◆ **RECORD EXCERPTS**
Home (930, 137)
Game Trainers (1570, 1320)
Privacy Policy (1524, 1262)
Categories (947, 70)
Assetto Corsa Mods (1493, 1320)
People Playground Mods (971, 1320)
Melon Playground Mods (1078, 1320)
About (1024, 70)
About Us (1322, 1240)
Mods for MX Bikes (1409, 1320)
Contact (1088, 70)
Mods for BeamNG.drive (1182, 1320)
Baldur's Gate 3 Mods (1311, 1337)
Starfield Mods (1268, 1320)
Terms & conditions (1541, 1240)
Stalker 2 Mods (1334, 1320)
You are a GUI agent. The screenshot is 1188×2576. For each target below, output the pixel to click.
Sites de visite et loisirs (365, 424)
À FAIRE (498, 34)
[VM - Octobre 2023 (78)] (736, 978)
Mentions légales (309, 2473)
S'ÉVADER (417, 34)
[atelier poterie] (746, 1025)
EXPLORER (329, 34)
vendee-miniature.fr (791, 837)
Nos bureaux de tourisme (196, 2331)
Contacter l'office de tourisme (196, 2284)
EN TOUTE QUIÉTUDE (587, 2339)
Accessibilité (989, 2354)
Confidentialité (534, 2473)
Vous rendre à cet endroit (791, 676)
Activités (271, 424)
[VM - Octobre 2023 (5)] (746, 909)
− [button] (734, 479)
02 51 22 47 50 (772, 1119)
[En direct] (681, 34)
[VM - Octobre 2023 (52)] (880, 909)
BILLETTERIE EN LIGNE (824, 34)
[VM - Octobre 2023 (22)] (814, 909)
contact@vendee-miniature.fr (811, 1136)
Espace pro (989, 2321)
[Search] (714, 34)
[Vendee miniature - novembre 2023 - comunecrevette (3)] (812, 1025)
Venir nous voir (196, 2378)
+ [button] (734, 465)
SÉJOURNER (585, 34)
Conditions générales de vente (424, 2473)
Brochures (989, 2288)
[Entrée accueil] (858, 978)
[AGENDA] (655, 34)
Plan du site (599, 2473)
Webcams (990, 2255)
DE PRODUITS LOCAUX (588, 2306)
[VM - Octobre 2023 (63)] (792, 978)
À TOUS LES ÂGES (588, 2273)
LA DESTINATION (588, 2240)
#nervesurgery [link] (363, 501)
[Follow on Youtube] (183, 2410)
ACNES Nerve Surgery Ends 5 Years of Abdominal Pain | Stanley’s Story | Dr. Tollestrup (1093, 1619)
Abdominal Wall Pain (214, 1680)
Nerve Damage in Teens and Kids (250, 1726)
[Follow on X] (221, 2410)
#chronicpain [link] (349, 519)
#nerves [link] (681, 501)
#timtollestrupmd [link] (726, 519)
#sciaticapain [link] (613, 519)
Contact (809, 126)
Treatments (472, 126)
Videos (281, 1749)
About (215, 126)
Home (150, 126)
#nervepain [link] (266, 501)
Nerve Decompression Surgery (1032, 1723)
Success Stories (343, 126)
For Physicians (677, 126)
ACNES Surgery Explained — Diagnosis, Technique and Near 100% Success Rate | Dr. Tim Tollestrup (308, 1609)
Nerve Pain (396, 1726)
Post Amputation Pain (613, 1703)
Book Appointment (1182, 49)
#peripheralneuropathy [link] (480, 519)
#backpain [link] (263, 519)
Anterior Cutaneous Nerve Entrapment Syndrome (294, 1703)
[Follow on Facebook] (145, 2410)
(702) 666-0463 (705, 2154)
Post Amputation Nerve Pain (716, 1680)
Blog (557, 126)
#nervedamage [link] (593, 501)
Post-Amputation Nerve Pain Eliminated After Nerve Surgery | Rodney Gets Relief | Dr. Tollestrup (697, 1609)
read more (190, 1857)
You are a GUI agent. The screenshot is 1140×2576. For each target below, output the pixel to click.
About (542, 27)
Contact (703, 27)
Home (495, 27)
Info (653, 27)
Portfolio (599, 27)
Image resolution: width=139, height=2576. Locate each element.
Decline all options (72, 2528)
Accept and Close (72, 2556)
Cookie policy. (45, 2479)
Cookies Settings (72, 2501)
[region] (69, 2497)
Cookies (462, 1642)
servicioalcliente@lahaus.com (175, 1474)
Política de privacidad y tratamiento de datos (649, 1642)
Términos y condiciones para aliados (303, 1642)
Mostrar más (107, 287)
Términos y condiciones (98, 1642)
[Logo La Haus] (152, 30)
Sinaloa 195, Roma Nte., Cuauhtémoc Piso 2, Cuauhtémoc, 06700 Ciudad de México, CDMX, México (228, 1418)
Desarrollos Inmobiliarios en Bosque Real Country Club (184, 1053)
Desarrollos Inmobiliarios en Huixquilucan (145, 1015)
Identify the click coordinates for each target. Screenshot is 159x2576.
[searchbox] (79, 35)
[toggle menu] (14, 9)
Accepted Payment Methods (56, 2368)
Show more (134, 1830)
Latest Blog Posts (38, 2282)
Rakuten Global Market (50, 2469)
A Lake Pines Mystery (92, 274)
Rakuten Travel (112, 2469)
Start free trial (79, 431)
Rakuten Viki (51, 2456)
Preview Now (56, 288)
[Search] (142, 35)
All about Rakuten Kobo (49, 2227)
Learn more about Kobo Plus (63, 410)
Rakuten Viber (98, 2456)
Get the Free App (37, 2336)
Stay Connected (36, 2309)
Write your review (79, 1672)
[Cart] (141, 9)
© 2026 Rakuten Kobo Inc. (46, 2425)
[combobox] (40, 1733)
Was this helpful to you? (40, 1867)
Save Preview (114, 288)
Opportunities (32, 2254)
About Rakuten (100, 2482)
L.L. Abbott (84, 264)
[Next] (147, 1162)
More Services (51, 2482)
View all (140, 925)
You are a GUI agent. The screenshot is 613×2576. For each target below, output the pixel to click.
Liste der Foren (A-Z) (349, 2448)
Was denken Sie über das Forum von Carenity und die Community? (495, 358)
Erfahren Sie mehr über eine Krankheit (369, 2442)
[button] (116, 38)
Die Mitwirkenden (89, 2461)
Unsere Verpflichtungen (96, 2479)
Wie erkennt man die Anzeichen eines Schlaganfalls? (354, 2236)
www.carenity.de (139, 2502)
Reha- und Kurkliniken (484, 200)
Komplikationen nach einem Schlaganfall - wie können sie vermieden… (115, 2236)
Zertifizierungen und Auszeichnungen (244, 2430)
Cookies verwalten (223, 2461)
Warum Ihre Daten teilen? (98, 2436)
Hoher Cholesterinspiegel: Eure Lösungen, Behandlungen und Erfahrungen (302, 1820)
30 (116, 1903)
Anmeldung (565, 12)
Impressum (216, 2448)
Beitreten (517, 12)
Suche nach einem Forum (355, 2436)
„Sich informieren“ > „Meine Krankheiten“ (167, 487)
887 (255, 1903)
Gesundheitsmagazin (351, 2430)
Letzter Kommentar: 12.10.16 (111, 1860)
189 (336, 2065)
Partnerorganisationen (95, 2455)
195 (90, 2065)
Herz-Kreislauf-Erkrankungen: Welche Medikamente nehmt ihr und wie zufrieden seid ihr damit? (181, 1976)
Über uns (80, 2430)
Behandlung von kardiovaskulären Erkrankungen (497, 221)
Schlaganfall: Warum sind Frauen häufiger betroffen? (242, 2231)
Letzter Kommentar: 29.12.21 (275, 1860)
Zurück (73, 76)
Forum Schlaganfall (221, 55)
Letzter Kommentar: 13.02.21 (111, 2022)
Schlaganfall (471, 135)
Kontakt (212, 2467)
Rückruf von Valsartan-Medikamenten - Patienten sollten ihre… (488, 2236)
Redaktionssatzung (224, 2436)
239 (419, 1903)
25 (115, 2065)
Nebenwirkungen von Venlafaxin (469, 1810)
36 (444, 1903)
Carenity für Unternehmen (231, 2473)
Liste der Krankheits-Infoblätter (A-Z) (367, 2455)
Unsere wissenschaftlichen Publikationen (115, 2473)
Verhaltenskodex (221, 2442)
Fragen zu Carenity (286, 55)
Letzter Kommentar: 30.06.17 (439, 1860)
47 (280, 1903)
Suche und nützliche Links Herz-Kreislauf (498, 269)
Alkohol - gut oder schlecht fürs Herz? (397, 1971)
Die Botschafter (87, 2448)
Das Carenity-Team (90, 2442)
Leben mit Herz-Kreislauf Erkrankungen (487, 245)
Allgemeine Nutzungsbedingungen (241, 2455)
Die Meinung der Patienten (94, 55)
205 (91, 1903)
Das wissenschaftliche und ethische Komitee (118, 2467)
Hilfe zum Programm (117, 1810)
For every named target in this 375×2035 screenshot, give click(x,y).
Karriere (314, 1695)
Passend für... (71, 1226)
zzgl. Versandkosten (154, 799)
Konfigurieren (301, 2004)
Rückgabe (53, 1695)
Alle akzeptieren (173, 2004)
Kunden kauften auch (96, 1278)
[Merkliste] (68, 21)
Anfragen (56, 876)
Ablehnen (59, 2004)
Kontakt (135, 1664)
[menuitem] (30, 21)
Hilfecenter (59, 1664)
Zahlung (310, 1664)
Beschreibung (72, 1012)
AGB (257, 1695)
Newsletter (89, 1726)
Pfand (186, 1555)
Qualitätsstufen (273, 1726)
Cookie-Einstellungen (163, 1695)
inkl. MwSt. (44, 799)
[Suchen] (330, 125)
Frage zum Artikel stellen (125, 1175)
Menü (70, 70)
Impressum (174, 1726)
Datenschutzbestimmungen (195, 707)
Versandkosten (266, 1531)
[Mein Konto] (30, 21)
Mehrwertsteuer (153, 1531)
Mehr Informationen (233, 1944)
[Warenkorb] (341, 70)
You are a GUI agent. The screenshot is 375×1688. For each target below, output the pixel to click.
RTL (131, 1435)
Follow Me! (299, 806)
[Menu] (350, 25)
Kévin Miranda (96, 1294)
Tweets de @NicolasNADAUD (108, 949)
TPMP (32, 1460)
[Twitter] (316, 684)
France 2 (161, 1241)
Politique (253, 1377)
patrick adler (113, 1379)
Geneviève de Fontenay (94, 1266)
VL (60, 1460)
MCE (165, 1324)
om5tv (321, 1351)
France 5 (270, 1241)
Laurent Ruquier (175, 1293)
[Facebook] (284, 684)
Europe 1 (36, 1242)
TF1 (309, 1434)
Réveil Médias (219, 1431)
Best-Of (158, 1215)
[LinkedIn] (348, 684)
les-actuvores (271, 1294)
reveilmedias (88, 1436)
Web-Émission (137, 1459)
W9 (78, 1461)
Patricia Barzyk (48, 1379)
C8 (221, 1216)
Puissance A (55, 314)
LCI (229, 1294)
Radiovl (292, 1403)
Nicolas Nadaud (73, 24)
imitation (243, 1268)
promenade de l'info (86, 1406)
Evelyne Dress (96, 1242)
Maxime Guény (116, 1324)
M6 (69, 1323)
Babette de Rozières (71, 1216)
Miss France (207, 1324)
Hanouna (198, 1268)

◆ **THE PROBLEM**
Would you copy out exactly the lines above that start at the one containing "[menuitem] (30, 21)" and end at the one containing "Réveil Médias (219, 1431)", inclusive?

◆ **RESPONSE TO THIS EXERCISE**
[menuitem] (30, 21)
Hilfecenter (59, 1664)
Zahlung (310, 1664)
Beschreibung (72, 1012)
AGB (257, 1695)
Newsletter (89, 1726)
Pfand (186, 1555)
Qualitätsstufen (273, 1726)
Cookie-Einstellungen (163, 1695)
inkl. MwSt. (44, 799)
[Suchen] (330, 125)
Frage zum Artikel stellen (125, 1175)
Menü (70, 70)
Impressum (174, 1726)
Datenschutzbestimmungen (195, 707)
Versandkosten (266, 1531)
[Mein Konto] (30, 21)
Mehrwertsteuer (153, 1531)
Mehr Informationen (233, 1944)
[Warenkorb] (341, 70)
You are a GUI agent. The screenshot is 375×1688. For each target below, output the pixel to click.
RTL (131, 1435)
Follow Me! (299, 806)
[Menu] (350, 25)
Kévin Miranda (96, 1294)
Tweets de @NicolasNADAUD (108, 949)
TPMP (32, 1460)
[Twitter] (316, 684)
France 2 (161, 1241)
Politique (253, 1377)
patrick adler (113, 1379)
Geneviève de Fontenay (94, 1266)
VL (60, 1460)
MCE (165, 1324)
om5tv (321, 1351)
France 5 (270, 1241)
Laurent Ruquier (175, 1293)
[Facebook] (284, 684)
Europe 1 (36, 1242)
TF1 (309, 1434)
Réveil Médias (219, 1431)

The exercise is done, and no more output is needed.